§ What is being asked:
Your job is to return every line in the data holding the string "with".

§ Materials provided:

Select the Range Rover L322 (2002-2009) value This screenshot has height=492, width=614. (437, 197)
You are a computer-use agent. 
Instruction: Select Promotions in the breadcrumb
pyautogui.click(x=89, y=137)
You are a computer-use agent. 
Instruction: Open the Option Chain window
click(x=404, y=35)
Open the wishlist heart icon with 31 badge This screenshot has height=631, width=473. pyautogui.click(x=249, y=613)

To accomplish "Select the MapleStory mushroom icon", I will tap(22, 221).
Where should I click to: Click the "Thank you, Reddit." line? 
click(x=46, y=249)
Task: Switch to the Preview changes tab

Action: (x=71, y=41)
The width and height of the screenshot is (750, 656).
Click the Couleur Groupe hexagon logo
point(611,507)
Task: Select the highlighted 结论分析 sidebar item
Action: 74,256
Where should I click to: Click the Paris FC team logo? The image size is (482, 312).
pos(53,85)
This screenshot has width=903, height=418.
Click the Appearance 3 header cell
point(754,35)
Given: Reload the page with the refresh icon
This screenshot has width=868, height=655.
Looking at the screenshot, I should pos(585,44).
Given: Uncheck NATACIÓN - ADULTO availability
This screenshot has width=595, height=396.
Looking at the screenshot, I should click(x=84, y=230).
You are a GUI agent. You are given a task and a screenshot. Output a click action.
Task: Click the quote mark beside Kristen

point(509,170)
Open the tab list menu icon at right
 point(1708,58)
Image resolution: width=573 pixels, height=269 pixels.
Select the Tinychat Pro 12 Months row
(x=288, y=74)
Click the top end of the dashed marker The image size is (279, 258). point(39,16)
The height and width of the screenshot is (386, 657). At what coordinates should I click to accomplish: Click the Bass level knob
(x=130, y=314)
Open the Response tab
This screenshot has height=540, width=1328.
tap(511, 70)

§ Output for this exercise:
Open the wishlist heart icon with 31 badge This screenshot has height=631, width=473. pyautogui.click(x=249, y=613)
Given: Reload the page with the refresh icon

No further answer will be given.